▶ [What you will do]: Without omitting anything, copy the data exactly.

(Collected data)
----
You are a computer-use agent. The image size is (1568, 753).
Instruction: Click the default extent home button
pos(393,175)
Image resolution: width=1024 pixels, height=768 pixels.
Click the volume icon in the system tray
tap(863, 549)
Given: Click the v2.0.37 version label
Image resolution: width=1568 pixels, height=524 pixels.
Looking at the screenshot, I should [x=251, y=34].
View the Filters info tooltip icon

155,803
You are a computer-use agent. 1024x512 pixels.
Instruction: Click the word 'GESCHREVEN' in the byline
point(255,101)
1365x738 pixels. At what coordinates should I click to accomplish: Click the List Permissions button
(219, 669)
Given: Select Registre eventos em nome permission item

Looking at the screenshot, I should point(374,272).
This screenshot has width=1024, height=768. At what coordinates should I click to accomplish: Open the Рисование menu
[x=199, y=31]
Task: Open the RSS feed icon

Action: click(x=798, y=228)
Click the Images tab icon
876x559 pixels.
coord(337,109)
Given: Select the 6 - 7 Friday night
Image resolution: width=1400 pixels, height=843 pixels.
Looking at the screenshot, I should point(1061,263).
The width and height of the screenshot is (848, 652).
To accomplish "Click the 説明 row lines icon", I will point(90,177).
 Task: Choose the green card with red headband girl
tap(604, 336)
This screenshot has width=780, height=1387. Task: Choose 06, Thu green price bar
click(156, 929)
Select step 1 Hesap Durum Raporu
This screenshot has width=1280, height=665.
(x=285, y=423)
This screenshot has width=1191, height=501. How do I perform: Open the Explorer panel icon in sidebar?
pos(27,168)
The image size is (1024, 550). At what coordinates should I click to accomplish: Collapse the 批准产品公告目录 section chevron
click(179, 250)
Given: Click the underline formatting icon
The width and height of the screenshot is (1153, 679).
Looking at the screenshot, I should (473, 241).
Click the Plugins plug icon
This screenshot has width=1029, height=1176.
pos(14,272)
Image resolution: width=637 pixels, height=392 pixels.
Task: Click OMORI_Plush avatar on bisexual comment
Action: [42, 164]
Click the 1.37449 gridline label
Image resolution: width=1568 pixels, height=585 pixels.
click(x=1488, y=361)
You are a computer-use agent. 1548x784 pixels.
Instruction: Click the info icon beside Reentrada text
----
▶ [Exercise output]:
You are a computer-use agent. The image size is (1568, 753).
Instruction: Click the default extent home button
pos(393,175)
Image resolution: width=1024 pixels, height=768 pixels.
Click the volume icon in the system tray
tap(863, 549)
Given: Click the v2.0.37 version label
Image resolution: width=1568 pixels, height=524 pixels.
Looking at the screenshot, I should [x=251, y=34].
View the Filters info tooltip icon

155,803
You are a computer-use agent. 1024x512 pixels.
Instruction: Click the word 'GESCHREVEN' in the byline
point(255,101)
1365x738 pixels. At what coordinates should I click to accomplish: Click the List Permissions button
(219, 669)
Given: Select Registre eventos em nome permission item

Looking at the screenshot, I should point(374,272).
This screenshot has width=1024, height=768. At what coordinates should I click to accomplish: Open the Рисование menu
[x=199, y=31]
Task: Open the RSS feed icon

Action: click(x=798, y=228)
Click the Images tab icon
876x559 pixels.
coord(337,109)
Given: Select the 6 - 7 Friday night
Image resolution: width=1400 pixels, height=843 pixels.
Looking at the screenshot, I should point(1061,263).
The width and height of the screenshot is (848, 652).
To accomplish "Click the 説明 row lines icon", I will point(90,177).
 Task: Choose the green card with red headband girl
tap(604, 336)
This screenshot has width=780, height=1387. Task: Choose 06, Thu green price bar
click(156, 929)
Select step 1 Hesap Durum Raporu
This screenshot has width=1280, height=665.
(x=285, y=423)
This screenshot has width=1191, height=501. How do I perform: Open the Explorer panel icon in sidebar?
pos(27,168)
The image size is (1024, 550). At what coordinates should I click to accomplish: Collapse the 批准产品公告目录 section chevron
click(179, 250)
Given: Click the underline formatting icon
The width and height of the screenshot is (1153, 679).
Looking at the screenshot, I should (473, 241).
Click the Plugins plug icon
This screenshot has width=1029, height=1176.
pos(14,272)
Image resolution: width=637 pixels, height=392 pixels.
Task: Click OMORI_Plush avatar on bisexual comment
Action: [42, 164]
Click the 1.37449 gridline label
Image resolution: width=1568 pixels, height=585 pixels.
click(x=1488, y=361)
You are a computer-use agent. 1548x784 pixels.
Instruction: Click the info icon beside Reentrada text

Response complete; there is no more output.